For royalty it was the divine right of kings. For oligarchs or nobles is often some kind of "natural law" that makes them more refined/smart/wise than subaltern classes.
The US was founded on equality -- at least that's what it said on the tin -- so its ruling class (white property owning males) came up w/ a story about property rights, "free markets," "small government," & federalism. They *earned* their privileges!
As in all such stories, there's a class of true believers, a priesthood, that takes it seriously & explore its philosophical implications, etc. (This is basically what libertarians tried to do -- note that it never really caught on.) But in practice, in all societies ...
... when the story conflicts with the actual, proximate interests of the ruling class, the story goes overboard.

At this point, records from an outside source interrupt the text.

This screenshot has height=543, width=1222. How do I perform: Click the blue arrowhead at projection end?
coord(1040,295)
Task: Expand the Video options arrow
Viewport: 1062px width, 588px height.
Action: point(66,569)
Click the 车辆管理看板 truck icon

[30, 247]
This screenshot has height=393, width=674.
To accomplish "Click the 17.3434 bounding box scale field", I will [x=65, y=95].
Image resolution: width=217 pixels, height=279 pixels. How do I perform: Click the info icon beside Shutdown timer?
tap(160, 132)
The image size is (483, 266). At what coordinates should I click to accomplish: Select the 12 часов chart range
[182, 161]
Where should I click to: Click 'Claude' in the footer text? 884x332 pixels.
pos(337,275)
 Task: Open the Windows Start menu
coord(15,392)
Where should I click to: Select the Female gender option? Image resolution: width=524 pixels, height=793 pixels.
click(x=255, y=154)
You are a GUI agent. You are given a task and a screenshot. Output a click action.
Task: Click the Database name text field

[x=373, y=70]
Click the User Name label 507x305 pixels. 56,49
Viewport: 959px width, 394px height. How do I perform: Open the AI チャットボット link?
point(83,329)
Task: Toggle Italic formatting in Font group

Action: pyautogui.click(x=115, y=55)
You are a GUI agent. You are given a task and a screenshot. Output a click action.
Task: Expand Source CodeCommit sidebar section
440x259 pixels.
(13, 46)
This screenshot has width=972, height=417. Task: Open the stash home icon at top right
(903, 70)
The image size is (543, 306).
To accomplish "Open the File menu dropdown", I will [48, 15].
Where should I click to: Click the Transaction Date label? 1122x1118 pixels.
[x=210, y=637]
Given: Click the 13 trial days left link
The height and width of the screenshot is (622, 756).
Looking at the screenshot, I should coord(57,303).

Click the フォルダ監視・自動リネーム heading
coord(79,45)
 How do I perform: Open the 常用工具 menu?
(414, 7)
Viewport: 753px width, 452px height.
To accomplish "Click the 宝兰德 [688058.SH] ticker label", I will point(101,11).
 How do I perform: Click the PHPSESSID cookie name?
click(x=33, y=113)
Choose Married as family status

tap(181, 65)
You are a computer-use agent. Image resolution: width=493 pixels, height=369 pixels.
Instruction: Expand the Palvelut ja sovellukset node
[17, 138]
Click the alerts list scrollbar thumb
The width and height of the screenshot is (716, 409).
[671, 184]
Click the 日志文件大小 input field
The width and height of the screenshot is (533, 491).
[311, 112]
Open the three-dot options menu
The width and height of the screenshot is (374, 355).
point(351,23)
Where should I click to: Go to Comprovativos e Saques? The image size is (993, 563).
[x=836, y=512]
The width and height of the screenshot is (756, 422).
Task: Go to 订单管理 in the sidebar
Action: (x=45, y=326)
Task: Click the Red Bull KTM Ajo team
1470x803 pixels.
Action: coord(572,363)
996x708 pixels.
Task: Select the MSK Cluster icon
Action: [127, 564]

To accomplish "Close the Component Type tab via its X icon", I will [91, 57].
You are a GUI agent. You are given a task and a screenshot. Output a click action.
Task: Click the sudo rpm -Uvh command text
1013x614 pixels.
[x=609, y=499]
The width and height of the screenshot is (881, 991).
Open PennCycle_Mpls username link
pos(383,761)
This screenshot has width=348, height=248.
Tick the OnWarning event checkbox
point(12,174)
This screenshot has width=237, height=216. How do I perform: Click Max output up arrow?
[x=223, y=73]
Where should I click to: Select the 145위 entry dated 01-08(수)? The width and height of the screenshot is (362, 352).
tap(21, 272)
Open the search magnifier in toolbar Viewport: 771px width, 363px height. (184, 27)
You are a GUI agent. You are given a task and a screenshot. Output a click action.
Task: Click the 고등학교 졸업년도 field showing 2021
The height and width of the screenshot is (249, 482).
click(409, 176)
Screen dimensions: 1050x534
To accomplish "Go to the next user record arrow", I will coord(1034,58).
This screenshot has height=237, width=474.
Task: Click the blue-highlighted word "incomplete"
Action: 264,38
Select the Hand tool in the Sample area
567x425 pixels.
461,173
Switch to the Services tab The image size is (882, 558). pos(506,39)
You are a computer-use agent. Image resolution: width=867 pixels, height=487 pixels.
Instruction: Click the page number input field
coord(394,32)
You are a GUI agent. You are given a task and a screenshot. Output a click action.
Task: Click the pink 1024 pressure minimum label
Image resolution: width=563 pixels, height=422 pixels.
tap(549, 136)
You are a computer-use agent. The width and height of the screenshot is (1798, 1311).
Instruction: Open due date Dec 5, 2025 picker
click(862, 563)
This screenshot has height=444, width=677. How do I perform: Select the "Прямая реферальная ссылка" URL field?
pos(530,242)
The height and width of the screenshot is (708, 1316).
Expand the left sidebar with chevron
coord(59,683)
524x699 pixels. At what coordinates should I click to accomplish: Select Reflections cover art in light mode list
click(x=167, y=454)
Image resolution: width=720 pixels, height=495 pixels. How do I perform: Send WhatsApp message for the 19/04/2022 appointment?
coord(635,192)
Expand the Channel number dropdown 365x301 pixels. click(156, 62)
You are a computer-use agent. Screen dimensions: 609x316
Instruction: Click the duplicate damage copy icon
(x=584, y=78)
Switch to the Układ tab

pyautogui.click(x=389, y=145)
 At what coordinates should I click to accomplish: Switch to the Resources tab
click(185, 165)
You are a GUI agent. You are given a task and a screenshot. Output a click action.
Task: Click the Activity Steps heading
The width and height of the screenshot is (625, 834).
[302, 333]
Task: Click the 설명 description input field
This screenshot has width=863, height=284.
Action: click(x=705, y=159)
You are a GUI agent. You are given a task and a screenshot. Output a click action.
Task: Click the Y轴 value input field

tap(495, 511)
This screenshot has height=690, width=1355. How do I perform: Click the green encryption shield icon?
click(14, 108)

Nonetheless, as long as the privileged class is *secure*, it can be sincere about the story, even magnanimous. In the US this strain of conservatism ...
... has been called "patrician" or "compassionate." As long as the privileged white/male/Christian class feels safe, feels on top, it can be generous in allowing outsiders to come & enjoy its fruits. You saw a lot of this in Cold War conservatism -- a kind of evangelism.
But in all societies, when that privileged class begins feeling threatened, outnumbered, & insecure, the politesse fades. The high-toned philosophical justifications drop out. Raw tribalism takes over. The class is always, first & foremost, for its own continued hegemony.
And this has basically been the course of US conservatism in the 21st century: from a self-serious, high-falutin' "party of ideas" to a raw, raging army fighting for white hegemony. Once they got scared, all pretense of "free market" & "family values" went right out the window.
The point of this (pizza's ready) is that today's conservatives are just yesterday's conservatives, scared. The philosophical superstructure was *always* a veil over group interest. It never had any constraining or motivating power. It was epiphenomenal.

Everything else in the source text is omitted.